• **Activity**: Select, from the data, each line where "will" occurs.

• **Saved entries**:
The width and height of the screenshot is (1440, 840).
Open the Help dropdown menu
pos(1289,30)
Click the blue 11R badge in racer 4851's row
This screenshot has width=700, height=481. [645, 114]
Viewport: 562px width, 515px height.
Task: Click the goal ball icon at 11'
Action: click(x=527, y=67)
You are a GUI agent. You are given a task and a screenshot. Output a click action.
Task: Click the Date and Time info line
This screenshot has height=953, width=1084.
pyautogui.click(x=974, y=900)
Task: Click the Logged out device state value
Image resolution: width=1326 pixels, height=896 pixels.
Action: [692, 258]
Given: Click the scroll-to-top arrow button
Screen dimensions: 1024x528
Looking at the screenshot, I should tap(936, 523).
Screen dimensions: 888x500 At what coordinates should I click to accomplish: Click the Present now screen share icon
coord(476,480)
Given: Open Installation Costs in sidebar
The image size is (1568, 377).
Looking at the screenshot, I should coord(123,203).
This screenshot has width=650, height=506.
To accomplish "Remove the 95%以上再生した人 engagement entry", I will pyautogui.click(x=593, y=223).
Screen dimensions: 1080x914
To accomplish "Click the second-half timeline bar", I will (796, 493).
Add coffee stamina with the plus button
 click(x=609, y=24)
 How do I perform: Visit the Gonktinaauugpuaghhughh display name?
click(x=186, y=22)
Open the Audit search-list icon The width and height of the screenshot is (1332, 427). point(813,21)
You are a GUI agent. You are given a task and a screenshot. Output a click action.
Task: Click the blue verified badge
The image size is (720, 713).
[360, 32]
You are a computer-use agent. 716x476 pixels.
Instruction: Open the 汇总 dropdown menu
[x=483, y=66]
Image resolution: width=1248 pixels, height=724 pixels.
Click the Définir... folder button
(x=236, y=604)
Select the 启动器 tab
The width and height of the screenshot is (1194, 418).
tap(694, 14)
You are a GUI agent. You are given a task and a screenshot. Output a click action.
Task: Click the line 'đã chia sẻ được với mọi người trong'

• **Task solution**:
To accomplish "Remove the 95%以上再生した人 engagement entry", I will pyautogui.click(x=593, y=223).
To accomplish "Click the second-half timeline bar", I will (796, 493).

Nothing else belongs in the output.